Selective down‐regulation of IL‐2‐mediated cytokine expression in human T cells by protein phosphatase 1 inhibitors (LB217)

Abstract

Protein phosphatase 1 (PP1) represents a major family of serine/threonine protein phosphatase involved in a variety of cellular events. Activation of PP1 is also regulated by its own phosphorylation/dephosphorylation as well as through interaction with its regulatory subunits. In the process of searching for IL‐2‐mediated signaling molecules in T cells by a proteomic approach, we discovered that PP1 was phosphorylated in an IL‐2 receptor (IL‐2R) β‐dependent manner. IL‐2Rβ signaling was crucial for the production of several Th2 cytokines in T cells, especially of human origin, even if it was evoked by T cell receptor (TCR) stimulation.

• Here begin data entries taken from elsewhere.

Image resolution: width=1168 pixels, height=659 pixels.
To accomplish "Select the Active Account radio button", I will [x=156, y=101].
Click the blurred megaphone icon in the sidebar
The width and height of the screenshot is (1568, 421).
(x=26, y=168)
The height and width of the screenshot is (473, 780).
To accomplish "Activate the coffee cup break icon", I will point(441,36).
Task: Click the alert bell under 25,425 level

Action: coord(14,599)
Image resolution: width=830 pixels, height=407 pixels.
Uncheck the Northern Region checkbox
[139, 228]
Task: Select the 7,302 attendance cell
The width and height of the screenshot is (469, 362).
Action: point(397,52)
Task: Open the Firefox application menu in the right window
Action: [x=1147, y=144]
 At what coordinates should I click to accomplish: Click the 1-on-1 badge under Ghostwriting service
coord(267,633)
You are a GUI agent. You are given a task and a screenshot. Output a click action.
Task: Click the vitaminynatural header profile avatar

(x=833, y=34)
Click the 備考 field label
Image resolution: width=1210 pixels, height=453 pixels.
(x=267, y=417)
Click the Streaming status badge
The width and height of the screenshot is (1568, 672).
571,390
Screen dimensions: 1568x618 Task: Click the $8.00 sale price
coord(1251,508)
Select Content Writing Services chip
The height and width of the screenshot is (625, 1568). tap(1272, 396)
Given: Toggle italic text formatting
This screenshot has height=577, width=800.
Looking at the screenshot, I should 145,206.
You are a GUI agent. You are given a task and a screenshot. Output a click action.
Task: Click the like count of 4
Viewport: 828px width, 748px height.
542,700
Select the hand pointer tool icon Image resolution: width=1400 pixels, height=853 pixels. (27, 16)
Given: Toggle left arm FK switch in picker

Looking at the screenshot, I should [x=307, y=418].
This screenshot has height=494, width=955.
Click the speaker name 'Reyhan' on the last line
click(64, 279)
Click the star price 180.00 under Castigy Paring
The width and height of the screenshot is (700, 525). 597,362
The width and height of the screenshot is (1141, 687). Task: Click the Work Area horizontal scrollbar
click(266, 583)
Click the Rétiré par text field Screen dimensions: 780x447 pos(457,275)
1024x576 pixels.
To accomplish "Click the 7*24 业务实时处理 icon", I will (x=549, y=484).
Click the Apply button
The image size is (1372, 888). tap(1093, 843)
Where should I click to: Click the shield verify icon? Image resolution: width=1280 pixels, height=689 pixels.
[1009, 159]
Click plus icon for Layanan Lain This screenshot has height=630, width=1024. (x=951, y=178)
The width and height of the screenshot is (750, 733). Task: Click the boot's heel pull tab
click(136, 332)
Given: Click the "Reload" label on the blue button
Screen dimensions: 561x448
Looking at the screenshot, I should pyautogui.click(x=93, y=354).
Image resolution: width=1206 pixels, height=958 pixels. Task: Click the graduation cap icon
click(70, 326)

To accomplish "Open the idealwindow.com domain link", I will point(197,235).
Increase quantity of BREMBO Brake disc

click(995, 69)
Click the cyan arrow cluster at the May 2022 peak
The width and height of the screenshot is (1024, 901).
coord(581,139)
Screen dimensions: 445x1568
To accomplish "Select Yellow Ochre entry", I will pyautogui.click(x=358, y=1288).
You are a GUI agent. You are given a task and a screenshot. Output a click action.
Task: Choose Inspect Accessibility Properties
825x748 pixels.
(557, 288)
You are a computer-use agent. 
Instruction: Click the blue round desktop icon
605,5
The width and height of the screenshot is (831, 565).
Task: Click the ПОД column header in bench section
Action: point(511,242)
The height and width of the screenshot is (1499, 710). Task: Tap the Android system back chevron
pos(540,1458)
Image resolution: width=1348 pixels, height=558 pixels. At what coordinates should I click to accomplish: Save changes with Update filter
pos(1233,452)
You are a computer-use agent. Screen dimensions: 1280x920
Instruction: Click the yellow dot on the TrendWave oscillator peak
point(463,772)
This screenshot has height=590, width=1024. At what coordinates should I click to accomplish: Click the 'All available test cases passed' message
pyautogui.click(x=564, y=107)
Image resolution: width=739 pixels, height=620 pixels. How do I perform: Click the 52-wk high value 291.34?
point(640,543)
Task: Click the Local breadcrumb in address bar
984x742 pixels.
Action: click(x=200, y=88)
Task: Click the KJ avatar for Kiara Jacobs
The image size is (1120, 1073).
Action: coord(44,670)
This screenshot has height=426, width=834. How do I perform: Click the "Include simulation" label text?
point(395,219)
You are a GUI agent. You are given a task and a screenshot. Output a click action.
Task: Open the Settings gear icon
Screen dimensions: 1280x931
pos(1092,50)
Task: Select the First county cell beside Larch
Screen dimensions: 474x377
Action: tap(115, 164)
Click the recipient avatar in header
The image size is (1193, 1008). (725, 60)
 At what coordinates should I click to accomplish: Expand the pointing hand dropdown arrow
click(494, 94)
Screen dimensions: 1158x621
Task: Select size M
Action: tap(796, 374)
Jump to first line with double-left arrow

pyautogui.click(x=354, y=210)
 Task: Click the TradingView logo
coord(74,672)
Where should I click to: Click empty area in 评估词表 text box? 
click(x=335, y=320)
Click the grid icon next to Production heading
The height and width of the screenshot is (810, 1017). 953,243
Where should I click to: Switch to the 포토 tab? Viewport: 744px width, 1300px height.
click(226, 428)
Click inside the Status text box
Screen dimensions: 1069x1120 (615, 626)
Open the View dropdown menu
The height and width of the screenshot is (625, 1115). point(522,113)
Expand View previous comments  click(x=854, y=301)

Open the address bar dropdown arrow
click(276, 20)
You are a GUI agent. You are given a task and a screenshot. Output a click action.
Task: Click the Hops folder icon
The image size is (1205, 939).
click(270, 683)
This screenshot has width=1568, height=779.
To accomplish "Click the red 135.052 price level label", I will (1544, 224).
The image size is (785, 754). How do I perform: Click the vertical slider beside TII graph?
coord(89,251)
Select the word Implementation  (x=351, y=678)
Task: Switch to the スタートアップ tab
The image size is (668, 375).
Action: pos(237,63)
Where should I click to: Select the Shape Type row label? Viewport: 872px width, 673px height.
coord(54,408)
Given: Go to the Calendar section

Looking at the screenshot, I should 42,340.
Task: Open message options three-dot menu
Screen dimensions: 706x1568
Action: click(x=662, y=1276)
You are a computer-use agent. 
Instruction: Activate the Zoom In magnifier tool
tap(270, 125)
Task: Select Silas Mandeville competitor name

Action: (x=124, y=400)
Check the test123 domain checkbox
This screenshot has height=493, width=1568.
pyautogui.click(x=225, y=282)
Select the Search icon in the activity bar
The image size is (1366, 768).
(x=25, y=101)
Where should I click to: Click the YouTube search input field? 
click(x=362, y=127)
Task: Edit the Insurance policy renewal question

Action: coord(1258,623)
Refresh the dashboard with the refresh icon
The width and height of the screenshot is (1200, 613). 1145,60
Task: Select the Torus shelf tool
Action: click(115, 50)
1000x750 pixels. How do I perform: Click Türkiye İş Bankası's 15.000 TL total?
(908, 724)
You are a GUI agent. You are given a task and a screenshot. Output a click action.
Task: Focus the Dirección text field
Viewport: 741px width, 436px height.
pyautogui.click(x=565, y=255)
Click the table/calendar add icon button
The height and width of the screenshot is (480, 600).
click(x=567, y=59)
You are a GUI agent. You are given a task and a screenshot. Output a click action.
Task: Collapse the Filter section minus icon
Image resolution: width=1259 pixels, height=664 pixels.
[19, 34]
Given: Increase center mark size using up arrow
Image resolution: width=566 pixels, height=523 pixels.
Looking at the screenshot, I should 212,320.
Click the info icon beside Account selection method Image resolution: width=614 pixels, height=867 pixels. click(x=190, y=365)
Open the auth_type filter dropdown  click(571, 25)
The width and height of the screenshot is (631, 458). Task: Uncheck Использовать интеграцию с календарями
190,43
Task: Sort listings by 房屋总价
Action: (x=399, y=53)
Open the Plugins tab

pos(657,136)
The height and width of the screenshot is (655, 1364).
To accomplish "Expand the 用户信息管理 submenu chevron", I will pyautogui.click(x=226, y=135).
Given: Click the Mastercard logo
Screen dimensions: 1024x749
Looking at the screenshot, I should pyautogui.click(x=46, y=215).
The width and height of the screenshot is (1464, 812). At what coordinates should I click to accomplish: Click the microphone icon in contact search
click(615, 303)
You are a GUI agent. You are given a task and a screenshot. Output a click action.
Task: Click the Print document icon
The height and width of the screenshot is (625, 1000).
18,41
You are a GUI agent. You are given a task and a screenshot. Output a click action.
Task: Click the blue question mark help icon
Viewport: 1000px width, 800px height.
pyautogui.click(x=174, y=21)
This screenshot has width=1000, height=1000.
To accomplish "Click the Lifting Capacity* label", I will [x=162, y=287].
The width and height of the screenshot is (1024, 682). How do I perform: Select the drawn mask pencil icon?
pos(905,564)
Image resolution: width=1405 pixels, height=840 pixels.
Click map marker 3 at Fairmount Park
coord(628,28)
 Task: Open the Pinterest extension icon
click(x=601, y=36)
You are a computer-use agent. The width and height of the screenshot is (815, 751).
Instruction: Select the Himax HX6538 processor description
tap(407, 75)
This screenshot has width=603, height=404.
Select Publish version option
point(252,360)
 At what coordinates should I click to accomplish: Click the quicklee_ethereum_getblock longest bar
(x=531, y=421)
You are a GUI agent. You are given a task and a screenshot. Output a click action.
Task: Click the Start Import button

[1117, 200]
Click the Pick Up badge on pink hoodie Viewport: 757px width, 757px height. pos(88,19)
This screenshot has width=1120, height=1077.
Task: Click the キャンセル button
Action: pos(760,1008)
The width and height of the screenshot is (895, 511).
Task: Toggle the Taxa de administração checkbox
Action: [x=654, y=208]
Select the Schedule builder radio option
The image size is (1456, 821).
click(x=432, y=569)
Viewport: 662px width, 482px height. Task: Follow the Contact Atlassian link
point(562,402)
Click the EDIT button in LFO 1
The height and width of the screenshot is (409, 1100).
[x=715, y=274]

Therefore, the role of PP1 in IL‐2‐mediated cytokine expression in human T cells was investigated by employing intracellular and low‐molecular weight PP1 inhibitors. Stimulation with IL‐2 directly induced expression of IL‐5 as well as IL‐13 in human peripheral CD4+ T cells. The expression of these cytokines evoked by IL‐2 but not by TCR stimulator was suppressed by treatment with tautomycin, a PP1 inhibitor, but not by ocadaic acid, a PP2A inhibitor. Overexpression of PP1 regulatory subunit 2, an endogenous inhibitor of PP1, also diminished IL‐2‐mediated cytokine expression in T cells. In conclusion, PP1, phosphorylated in IL‐2Rβ signaling, may play an important role in IL‐2‐mediated cytokine synthesis in human T cells.